PROBLEM STATEMENT:
In the data, swap "screenshot" for "screen capture", beginning at the line that contains "The width and" and stopping after the line that contains "click(367, 68)". Give back only those lines, with everything else unchanged and the pictures left out.

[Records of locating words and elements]
--------------------------------------------------

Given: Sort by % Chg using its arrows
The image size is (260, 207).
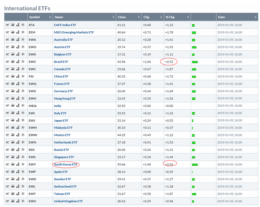Looking at the screenshot, I should point(188,17).
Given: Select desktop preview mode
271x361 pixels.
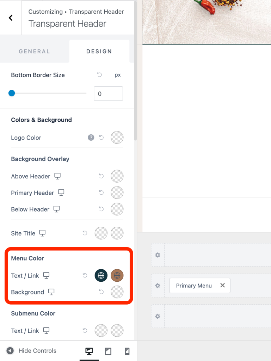Looking at the screenshot, I should click(89, 351).
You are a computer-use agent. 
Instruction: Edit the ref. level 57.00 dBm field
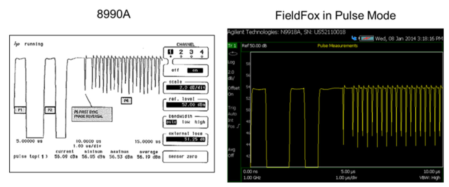185,105
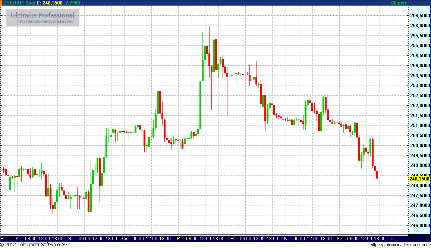Image resolution: width=431 pixels, height=248 pixels.
Task: Select the 253,0000 level on the price axis
Action: point(419,86)
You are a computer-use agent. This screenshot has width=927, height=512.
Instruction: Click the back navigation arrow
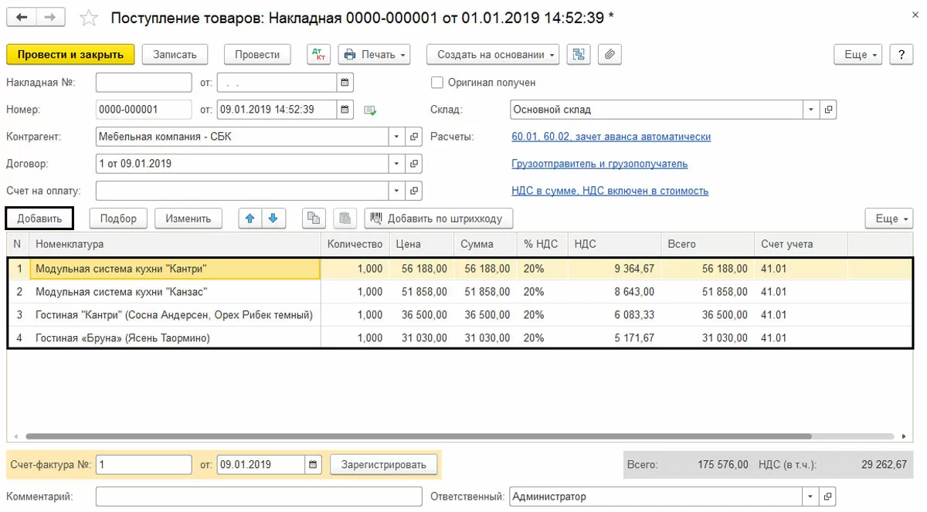pyautogui.click(x=22, y=17)
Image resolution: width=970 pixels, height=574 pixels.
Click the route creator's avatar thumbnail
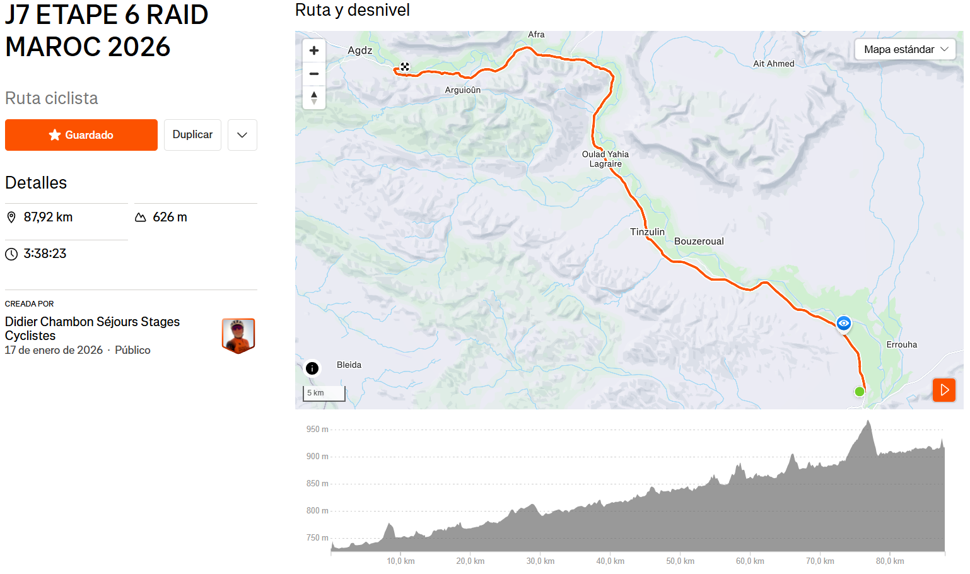click(238, 336)

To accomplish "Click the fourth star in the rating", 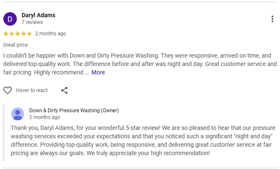I will coord(24,34).
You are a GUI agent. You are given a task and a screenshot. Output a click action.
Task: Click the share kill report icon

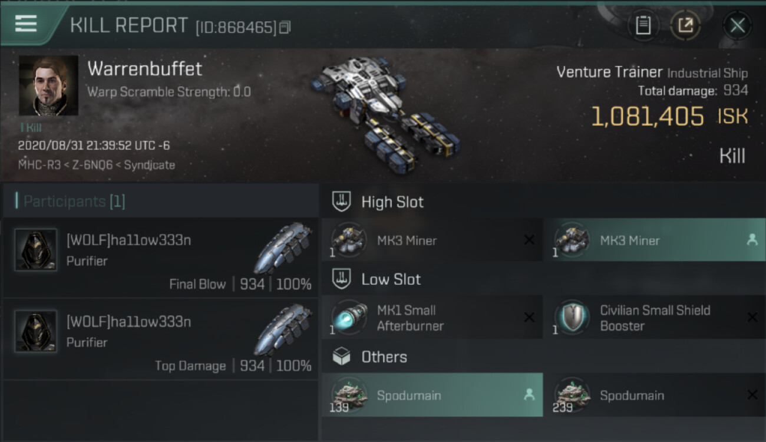[x=685, y=25]
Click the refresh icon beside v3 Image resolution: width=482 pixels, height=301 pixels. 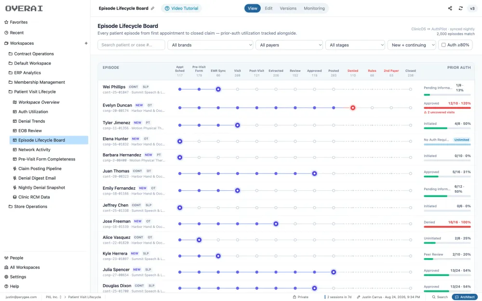[x=460, y=8]
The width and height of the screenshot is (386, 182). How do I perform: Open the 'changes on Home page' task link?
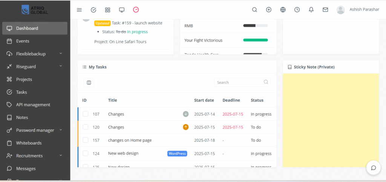(x=130, y=140)
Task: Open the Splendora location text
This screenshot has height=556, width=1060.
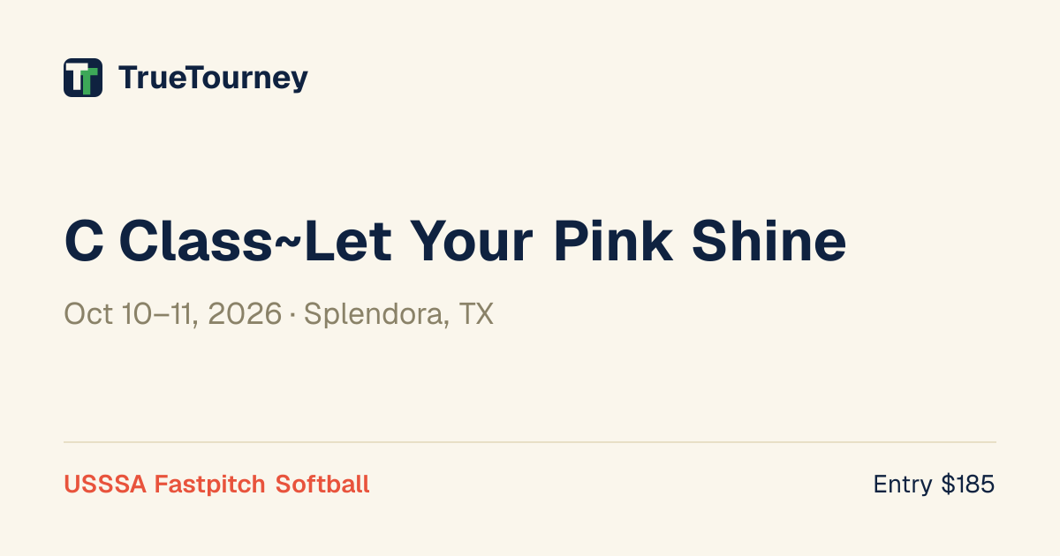Action: pos(376,314)

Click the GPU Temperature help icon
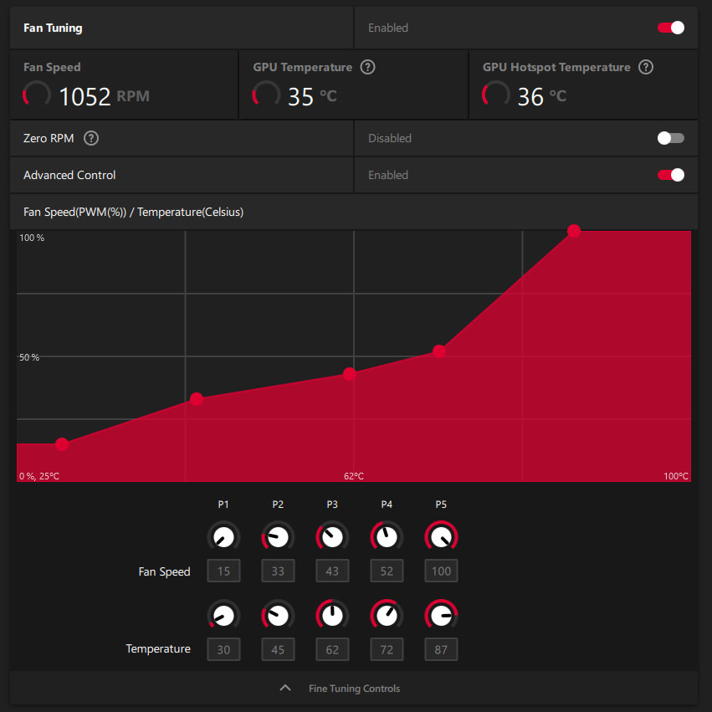click(367, 68)
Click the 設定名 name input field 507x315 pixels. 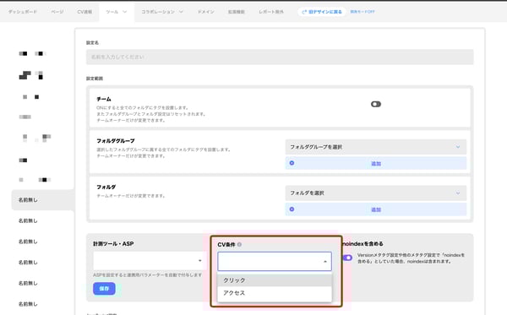(x=280, y=57)
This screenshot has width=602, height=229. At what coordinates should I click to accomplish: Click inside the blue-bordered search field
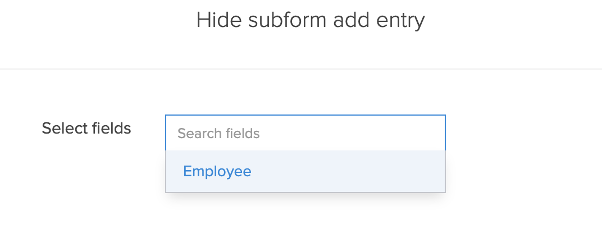(305, 134)
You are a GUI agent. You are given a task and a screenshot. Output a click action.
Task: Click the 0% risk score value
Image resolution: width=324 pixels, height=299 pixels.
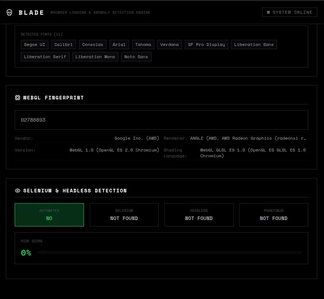(x=26, y=253)
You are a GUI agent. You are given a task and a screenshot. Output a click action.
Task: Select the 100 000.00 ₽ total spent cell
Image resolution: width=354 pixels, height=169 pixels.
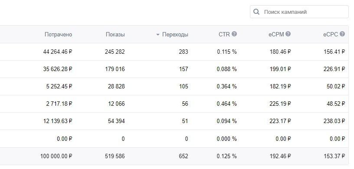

--------------------------------------------------

OUTPUT OF THE TASK:
The width and height of the screen capture is (386, 182). How do I perform: Open the 'changes on Home page' task link?
(x=130, y=140)
Task: Open the Splendora location text
This screen capture has height=556, width=1060.
Action: pos(376,314)

Click the GPU Temperature help icon
click(367, 68)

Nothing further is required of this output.